• Task to complete: Begin at the line that contains "Open Exports & Reports download icon" and stop at the end of the items, rewriting those lines with "status label" changed to "status indicator" and everything else left as it is. Omit the pictures from your answer.

• Source material:
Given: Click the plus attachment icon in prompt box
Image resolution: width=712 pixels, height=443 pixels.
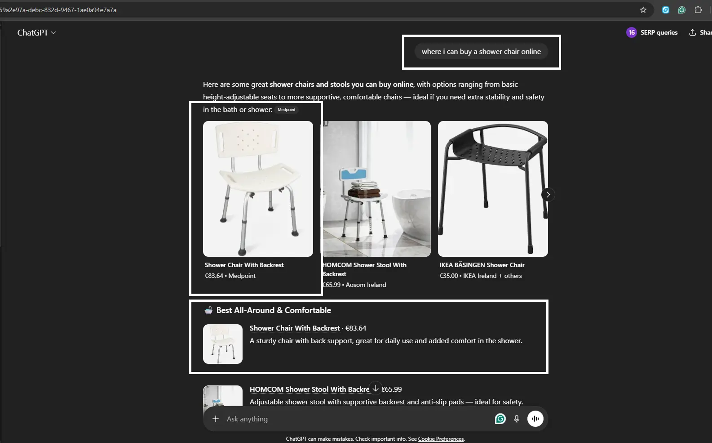Looking at the screenshot, I should (x=216, y=419).
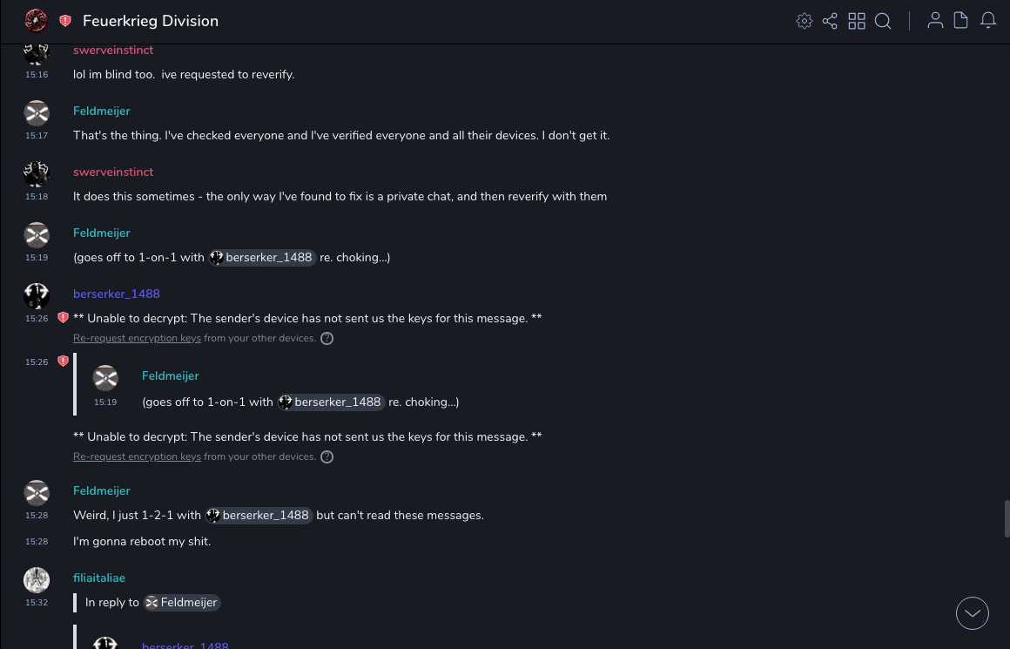Open the files panel document icon
Screen dimensions: 1010x649
(x=961, y=21)
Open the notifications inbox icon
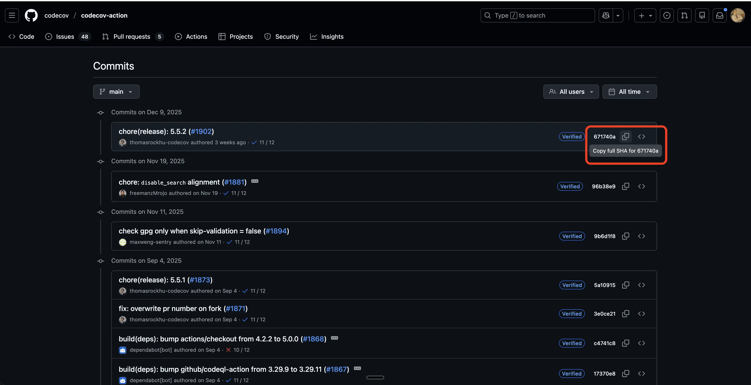Viewport: 751px width, 385px height. (x=720, y=15)
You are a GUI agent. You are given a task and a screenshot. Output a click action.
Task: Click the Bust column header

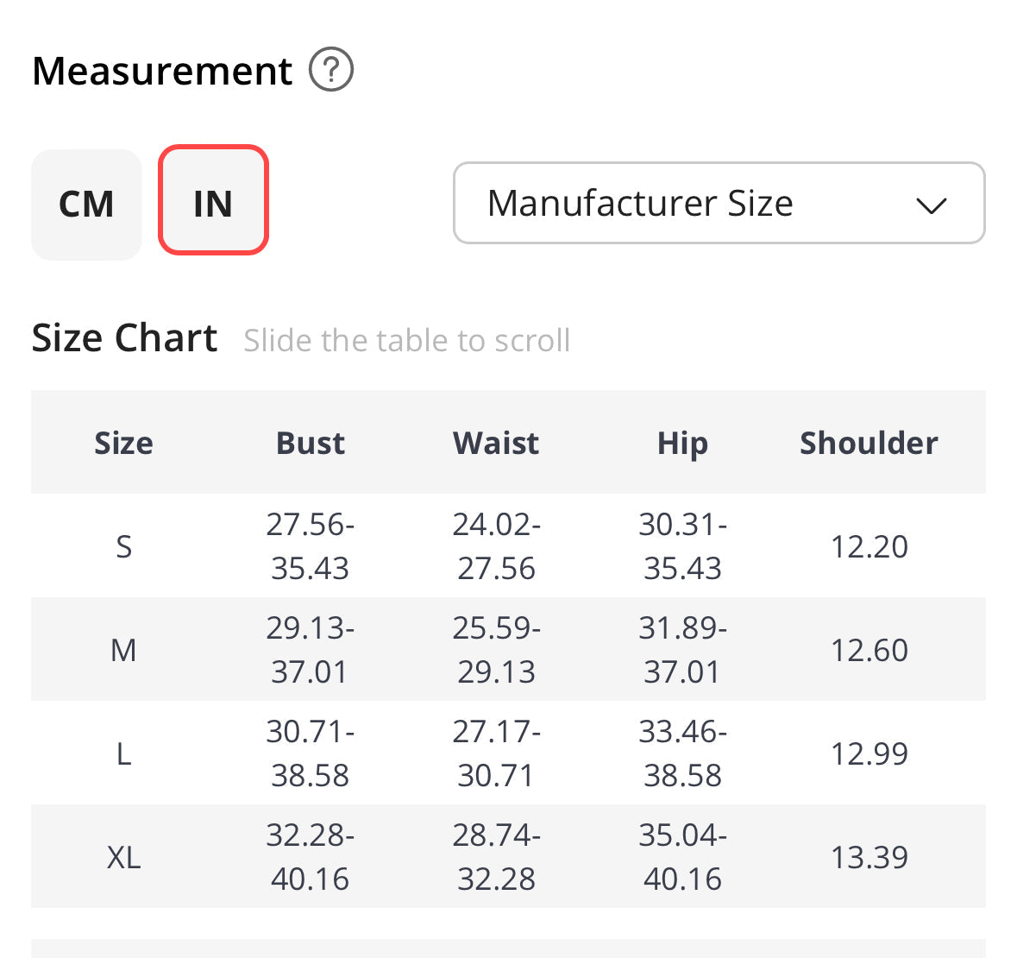coord(310,443)
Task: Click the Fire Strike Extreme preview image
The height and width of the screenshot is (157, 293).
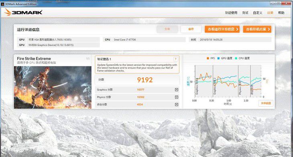Action: pos(53,87)
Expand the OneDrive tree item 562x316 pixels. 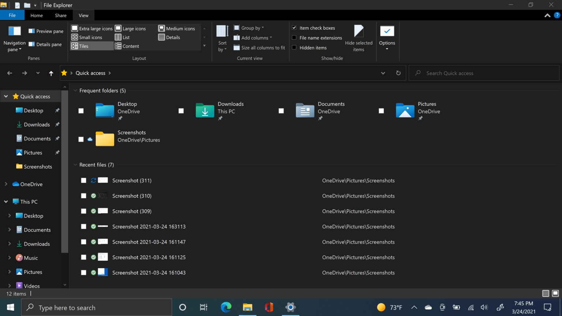7,184
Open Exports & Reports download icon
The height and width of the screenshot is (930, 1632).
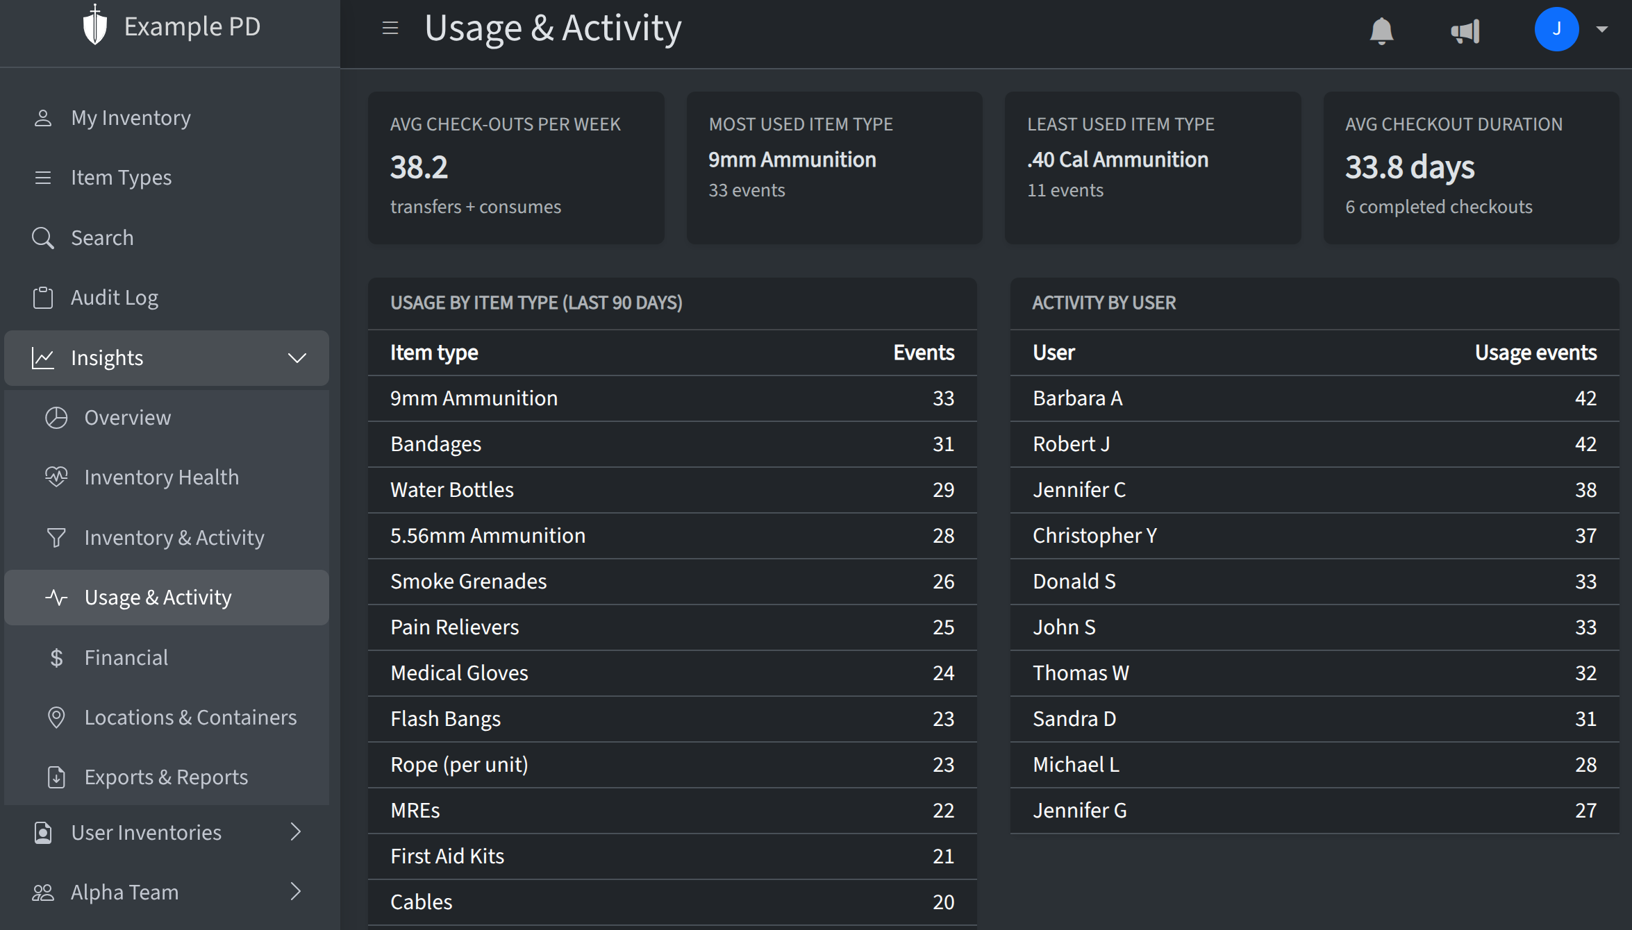pos(56,777)
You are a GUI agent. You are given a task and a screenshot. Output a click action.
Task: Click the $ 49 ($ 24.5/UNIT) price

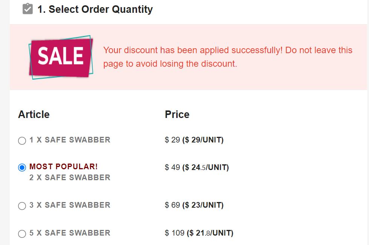(197, 167)
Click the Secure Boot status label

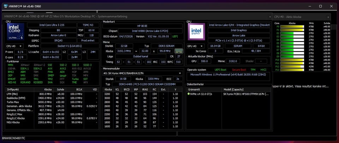click(240, 70)
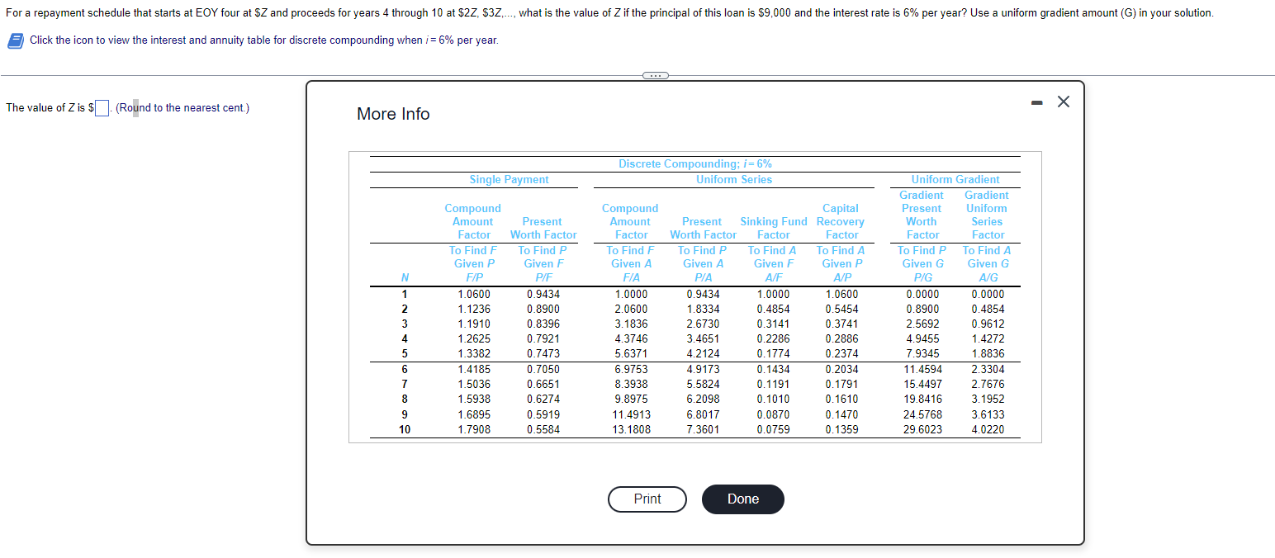Click the ellipsis handle above the dialog
This screenshot has height=558, width=1275.
pos(656,75)
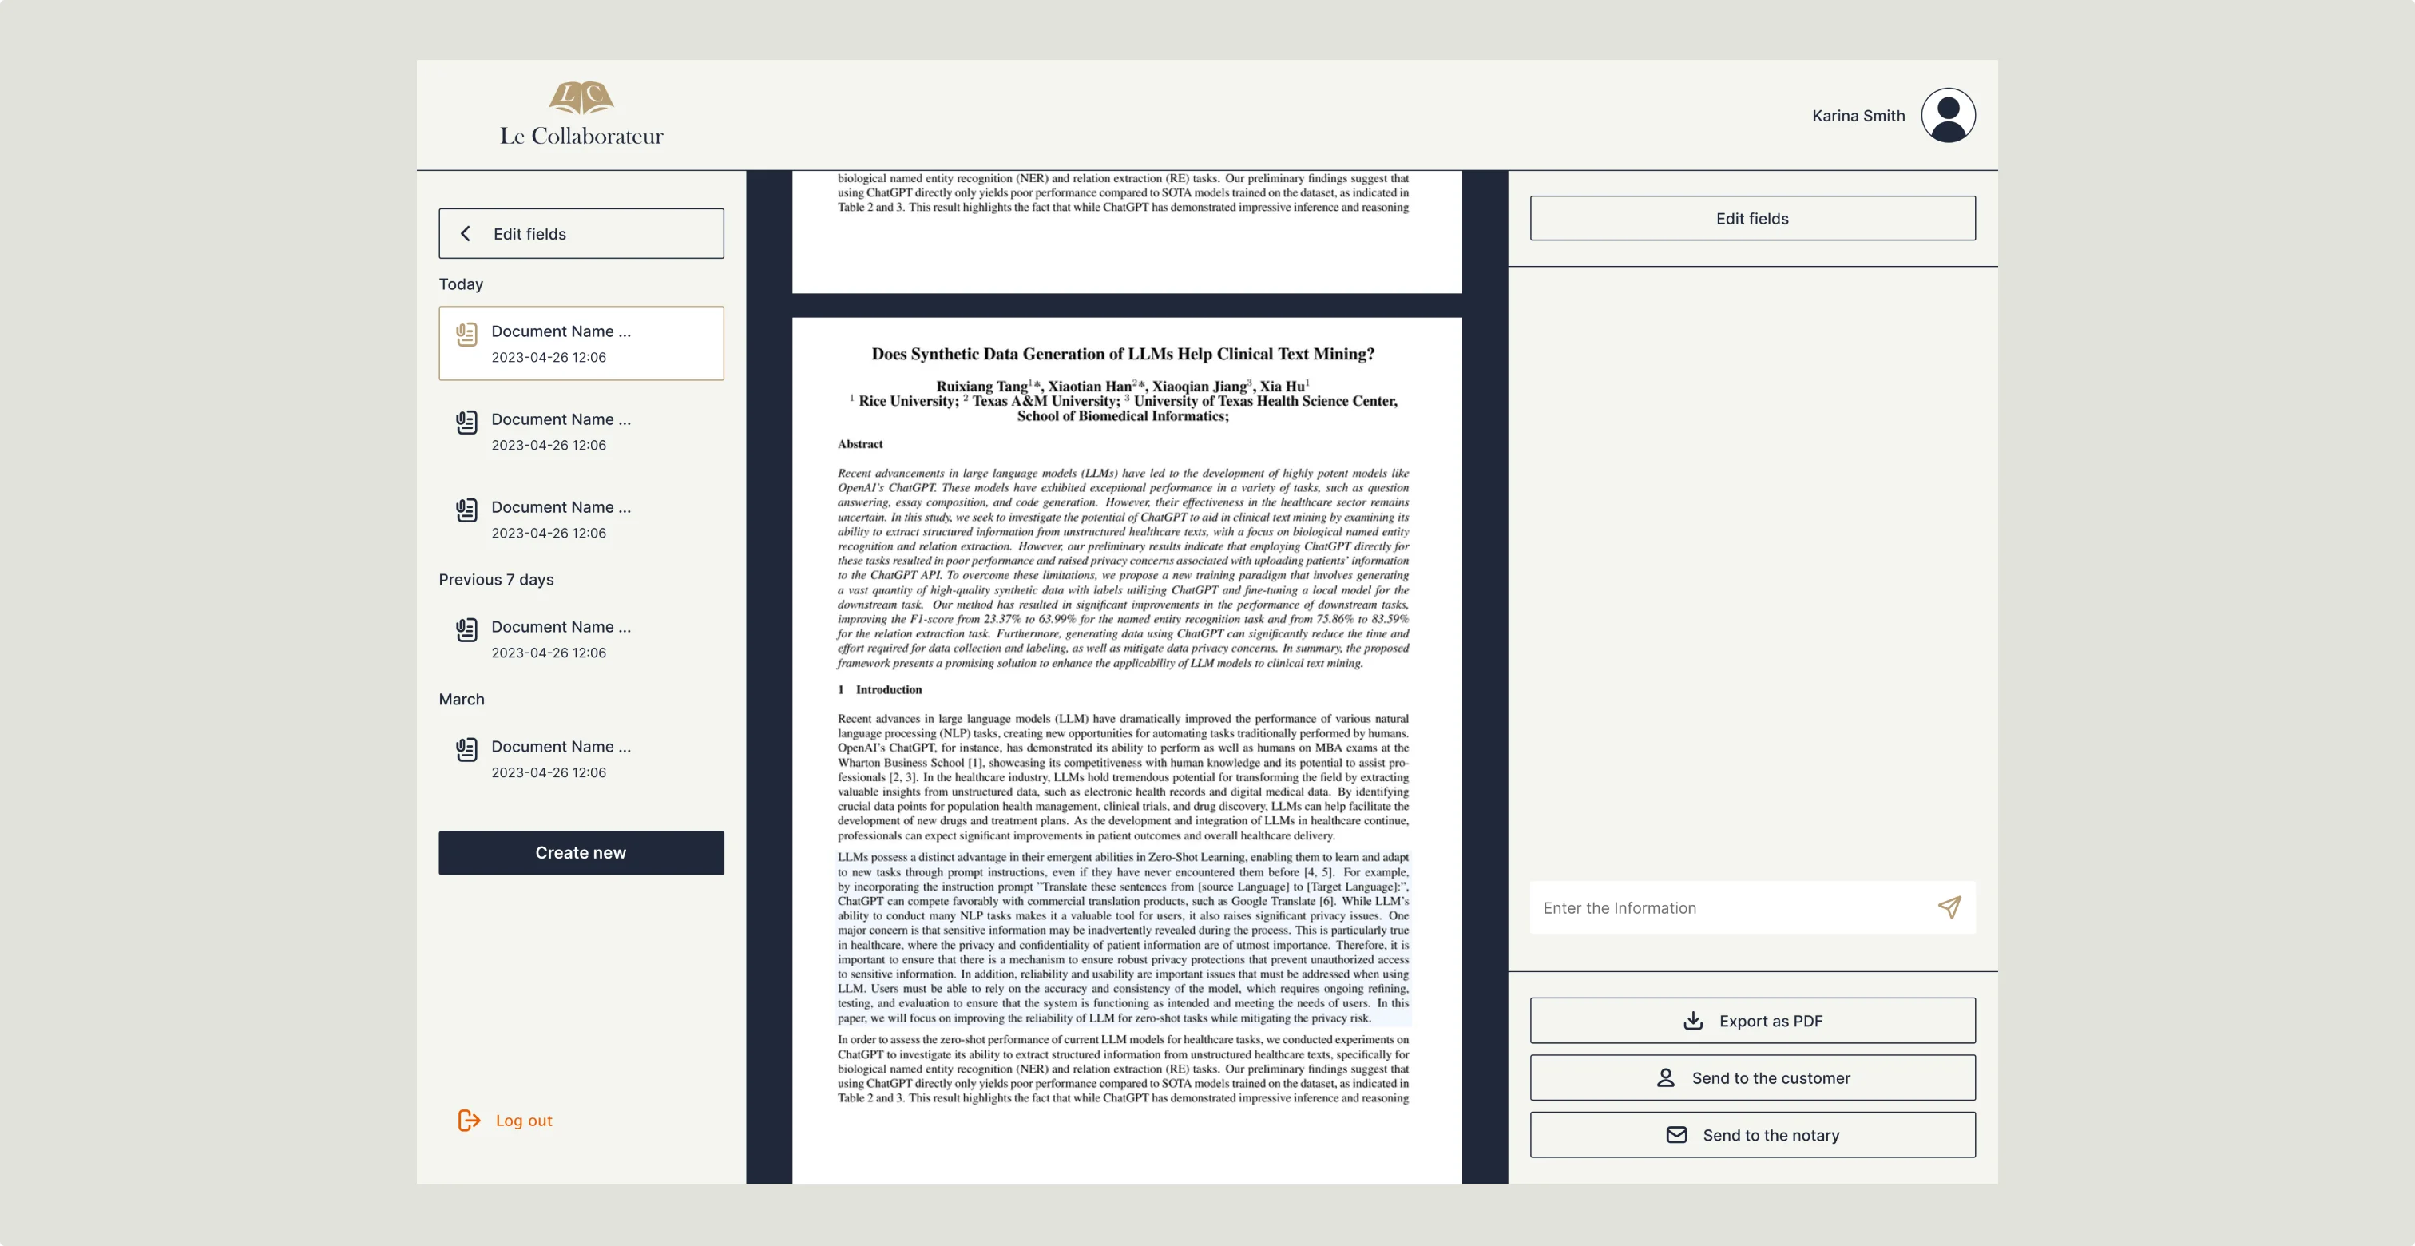Click the envelope icon on Send to the notary
2415x1246 pixels.
(x=1676, y=1134)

• Finished exercise:
Open Exports & Reports download icon
The height and width of the screenshot is (930, 1632).
pos(56,777)
You are a GUI agent. You are given a task and a screenshot. Output a click action.
Task: Click the $ 49 ($ 24.5/UNIT) price

(197, 167)
Click the Secure Boot status indicator

click(240, 70)
Click the ellipsis handle above the dialog
This screenshot has height=558, width=1275.
pos(656,75)
Click the envelope icon on Send to the notary
2415x1246 pixels.
(x=1676, y=1134)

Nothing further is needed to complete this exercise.